Deborah Roderick Stark, Harwood, Maryland
Deborah Brown and Judith Jerald, Save the Children, Fairfield, Connecticut

Abstract

A secret sauce for family and community engagement emerged as a result of a technical assistance project that supported Early Head Start-Child Care Partnership grantees in California. Power-sharing, communication, creativity, and continuous recommitment to families were key ingredients of that sauce. When these were present, programs were able to engage in the systems changes that were needed to ensure partnerships flourish and move toward the ultimate goal of co-creation of policies and program activities with families and community.

What happens when you bring together traditional child care providers and Early Head Start programs to increase access to quality, comprehensive services in a community? Despite the messiness—and sometimes pique—caused by differences in financing, regulation, and culture, good things happen, especially when the partnerships embrace collaboration, take risks, and engage families and communities in new ways.

Child care providers moved from thinking of their client as the child to understanding the role they play in supporting both the child and family.

From 2015 through 2018, we had the opportunity to work with 20 Early Head Start-Child Care Partnership (EHS-CCP) grantees in California to support the early formation of their partnership and coach them to bolster their family and community engagement practices. We worked with these grantees via a mix of site visits, cluster meetings, statewide meetings, and webinars. Our team included coaches who were assigned to each grantee to provide consistent guidance and support as they developed a baseline assessment of their family and community engagement practices and goals for making those practices even more impactful. We also had a researcher on our team who taught the teams about action research and continuously reminded all of us to reflect on our experiences and use those reflections as a jumping off point for testing new directions and approaches. And we had connectors who kept the project moving and made sure we were making use of relevant tools, resources, and experts.

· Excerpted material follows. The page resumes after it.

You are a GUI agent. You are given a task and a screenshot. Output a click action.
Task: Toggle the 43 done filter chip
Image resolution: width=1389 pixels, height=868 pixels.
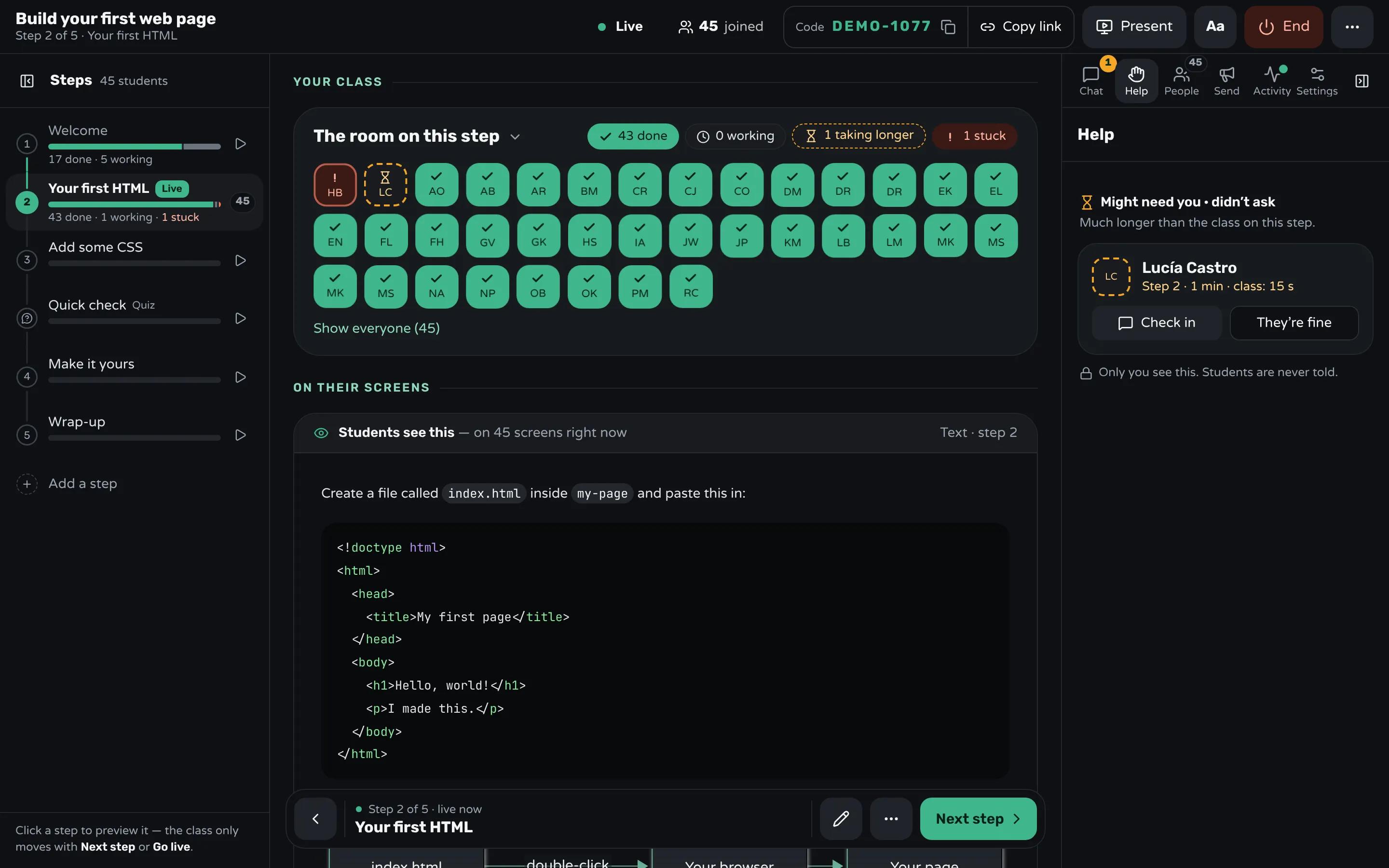[632, 136]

Looking back, we are impressed by just how much systems change is needed to ensure these partnerships flourish and that they adopt practices that inch toward the ultimate goal of co-creation of policy, program, and support with families and community. We saw important shifts in several areas, including the following:

  • Parents who previously thought they could drop and dash to their other commitments were now serving on curriculum committees and engaged in planning and implementation of the program activities.
  • Child care providers moved from thinking of their client as the child to understanding the role they play in supporting both the child and family, and that it begins with building relationships with parents, asking parents what they need and want, and communicating respectfully.
  • Administrators learned how to take a step back and share power with staff and families which resulted in broader ownership of the program from all those involved.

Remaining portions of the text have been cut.